The whole approach to the Concept Plan appears to be non-inclusive, even while the planners keep harping about inclusive development. Prithviraj Chavan should put the Surbana proposal behind and initiate the preparation of a people-oriented development plan

On 4 March 2011, Surbana International, a Singapore-based urban planning consultancy unveiled "The Concept Plan for Mumbai 2052". The consultancy has drawn up the concept plan on the directions of the Government of Maharashtra and ideas provided by Bombay First. In a nutshell, it envisages a higher average floor space index (FSI) of 5 in the inner city, 3 for the suburbs and 3 in the 'hinterland'. It also envisages further concentration of the central business district by providing much more FSI of up to 14, starting with Nariman Point.



Lest the hype around the plan unveiled affects Prithviraj Chavan, the newly-appointed chief minister of Maharashtra, and his cabinet colleagues and they succumb to the "Vision 2052" scheme and decide to go ahead with it, I thought that I should let them know that the inhabitants of Mumbai have a vision and aspirations also that should be taken into consideration through public consultations, while evolving the new Concept Plan. Besides, the Concept Plan is not a "Vision", but merely a dream of some people. Mumbai is a part of Maharashtra and a part of India and despite the grandiose dream of some people, this fact cannot be overlooked. Mumbai cannot grow in isolation from the rest of the Indian nation.
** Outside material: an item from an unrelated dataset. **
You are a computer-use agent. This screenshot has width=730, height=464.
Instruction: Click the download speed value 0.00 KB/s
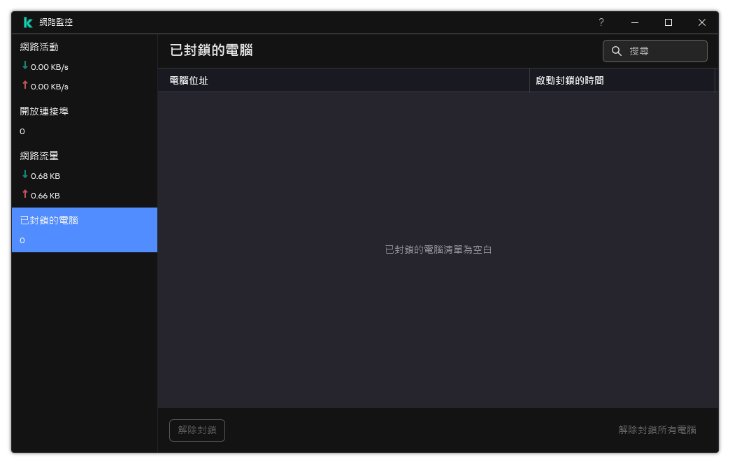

In view of this, I felt that I should deal with this matter now, rather than listing the agenda for the chief minister for the next 100 days, lest the government take a thoughtless decision on the matter.



To understand what all those FSI numbers mean, we need to know the prevailing state of affairs. As of today, the island city (72 sq km) has an FSI of 1.33 and suburban Mumbai (394 sq km) 1.0. What is more important is the density of Mumbai's people and the quality of life related to that. Going by the 2001 census, the island city has a density of about 460 persons per hectare (one hectare is the area enclosed in a square of 100metres x 100metres) and in suburban Mumbai it is about 220 persons per hectare (p/Ha). The island city has practically no open spaces-or lung spaces as they are more popularly called-and the suburban area is no better except for Borivli National Park, the salt pan lands and some mangrove stretches.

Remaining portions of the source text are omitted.